## WHAT IS BEING ASKED:
In the records that follow, the lines from the one containing "[button] (28, 160)" to the one containing "SERVICE & LEADERSHIP (917, 104)", inclusive, are to be given again exactly.

## EXERCISE MATERIALS:
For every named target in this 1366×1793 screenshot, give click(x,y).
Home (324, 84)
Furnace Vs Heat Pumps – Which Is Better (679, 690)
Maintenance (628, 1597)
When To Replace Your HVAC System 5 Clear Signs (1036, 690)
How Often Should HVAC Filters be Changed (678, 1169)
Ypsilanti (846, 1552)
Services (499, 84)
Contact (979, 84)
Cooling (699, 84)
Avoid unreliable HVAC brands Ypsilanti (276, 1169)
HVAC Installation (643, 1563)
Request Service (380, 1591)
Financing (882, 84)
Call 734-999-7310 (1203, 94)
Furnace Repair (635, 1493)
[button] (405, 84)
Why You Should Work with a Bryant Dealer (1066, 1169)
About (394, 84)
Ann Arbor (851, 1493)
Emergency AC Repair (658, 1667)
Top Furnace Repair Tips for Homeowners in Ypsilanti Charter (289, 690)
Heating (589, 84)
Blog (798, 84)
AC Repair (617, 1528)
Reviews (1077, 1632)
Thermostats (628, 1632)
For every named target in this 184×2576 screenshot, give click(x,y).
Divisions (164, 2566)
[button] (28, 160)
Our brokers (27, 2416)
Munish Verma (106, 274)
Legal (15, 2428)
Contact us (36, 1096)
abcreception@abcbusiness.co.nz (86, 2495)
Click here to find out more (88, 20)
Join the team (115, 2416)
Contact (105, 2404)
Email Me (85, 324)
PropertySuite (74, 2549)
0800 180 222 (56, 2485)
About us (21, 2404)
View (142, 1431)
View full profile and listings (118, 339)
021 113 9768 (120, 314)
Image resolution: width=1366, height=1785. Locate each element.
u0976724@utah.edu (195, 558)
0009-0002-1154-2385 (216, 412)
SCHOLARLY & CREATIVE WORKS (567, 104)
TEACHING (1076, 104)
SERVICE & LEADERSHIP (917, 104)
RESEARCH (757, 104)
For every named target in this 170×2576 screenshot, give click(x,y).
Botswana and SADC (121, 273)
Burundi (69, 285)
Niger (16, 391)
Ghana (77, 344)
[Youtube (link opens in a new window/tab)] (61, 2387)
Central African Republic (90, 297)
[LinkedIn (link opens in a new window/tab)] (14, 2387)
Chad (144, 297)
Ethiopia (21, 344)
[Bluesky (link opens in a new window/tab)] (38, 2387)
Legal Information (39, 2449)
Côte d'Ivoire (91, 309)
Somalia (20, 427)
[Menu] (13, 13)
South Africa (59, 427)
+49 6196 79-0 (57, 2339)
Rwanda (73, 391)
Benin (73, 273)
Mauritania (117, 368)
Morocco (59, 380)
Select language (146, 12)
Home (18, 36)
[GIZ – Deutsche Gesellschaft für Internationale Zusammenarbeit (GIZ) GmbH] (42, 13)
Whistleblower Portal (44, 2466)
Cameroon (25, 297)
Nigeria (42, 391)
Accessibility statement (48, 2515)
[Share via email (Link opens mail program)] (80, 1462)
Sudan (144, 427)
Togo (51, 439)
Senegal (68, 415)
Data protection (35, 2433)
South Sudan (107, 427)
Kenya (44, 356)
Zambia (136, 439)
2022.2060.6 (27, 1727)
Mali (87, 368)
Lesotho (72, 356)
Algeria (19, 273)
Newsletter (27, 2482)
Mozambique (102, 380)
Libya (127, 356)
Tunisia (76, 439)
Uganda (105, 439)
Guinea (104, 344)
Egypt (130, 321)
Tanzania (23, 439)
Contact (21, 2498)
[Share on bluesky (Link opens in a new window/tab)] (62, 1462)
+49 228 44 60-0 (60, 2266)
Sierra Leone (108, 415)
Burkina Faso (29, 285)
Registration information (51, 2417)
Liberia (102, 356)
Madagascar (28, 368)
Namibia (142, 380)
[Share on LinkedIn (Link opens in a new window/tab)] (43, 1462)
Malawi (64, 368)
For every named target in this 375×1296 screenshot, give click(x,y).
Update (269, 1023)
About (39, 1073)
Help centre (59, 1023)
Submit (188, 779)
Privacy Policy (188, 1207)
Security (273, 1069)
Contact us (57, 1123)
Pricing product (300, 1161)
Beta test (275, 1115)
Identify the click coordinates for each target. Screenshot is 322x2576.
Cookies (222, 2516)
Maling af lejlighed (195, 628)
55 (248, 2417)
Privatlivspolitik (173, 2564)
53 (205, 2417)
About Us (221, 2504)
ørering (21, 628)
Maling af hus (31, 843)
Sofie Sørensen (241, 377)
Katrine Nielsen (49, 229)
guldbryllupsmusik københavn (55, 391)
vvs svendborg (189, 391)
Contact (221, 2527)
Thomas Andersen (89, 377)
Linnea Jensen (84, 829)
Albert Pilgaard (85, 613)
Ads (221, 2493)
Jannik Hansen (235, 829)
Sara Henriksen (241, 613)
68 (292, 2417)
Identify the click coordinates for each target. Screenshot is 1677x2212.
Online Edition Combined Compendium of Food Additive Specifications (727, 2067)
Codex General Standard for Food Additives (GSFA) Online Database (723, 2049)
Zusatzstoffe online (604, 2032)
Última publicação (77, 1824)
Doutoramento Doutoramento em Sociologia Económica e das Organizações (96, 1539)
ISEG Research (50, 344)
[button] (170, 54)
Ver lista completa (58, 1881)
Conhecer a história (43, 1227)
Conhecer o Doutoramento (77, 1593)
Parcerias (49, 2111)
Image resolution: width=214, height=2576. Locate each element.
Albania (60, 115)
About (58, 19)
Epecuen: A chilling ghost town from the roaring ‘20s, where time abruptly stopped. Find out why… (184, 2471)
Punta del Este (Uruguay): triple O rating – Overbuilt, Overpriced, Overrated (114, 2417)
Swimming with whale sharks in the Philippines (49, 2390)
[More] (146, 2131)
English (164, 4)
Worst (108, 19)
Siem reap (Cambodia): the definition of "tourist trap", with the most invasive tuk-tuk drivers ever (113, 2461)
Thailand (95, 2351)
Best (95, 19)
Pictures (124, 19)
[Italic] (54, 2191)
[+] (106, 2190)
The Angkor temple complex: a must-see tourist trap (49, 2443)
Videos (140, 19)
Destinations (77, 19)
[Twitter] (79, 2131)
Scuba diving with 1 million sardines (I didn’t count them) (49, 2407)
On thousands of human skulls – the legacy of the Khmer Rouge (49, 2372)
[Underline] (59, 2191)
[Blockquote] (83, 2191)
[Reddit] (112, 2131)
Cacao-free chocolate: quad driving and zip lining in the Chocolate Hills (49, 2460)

## THE COMPLETED TASK:
[button] (28, 160)
Our brokers (27, 2416)
Munish Verma (106, 274)
Legal (15, 2428)
Contact us (36, 1096)
abcreception@abcbusiness.co.nz (86, 2495)
Click here to find out more (88, 20)
Join the team (115, 2416)
Contact (105, 2404)
Email Me (85, 324)
PropertySuite (74, 2549)
0800 180 222 (56, 2485)
About us (21, 2404)
View (142, 1431)
View full profile and listings (118, 339)
021 113 9768 (120, 314)
Image resolution: width=1366, height=1785. Locate each element.
u0976724@utah.edu (195, 558)
0009-0002-1154-2385 (216, 412)
SCHOLARLY & CREATIVE WORKS (567, 104)
TEACHING (1076, 104)
SERVICE & LEADERSHIP (917, 104)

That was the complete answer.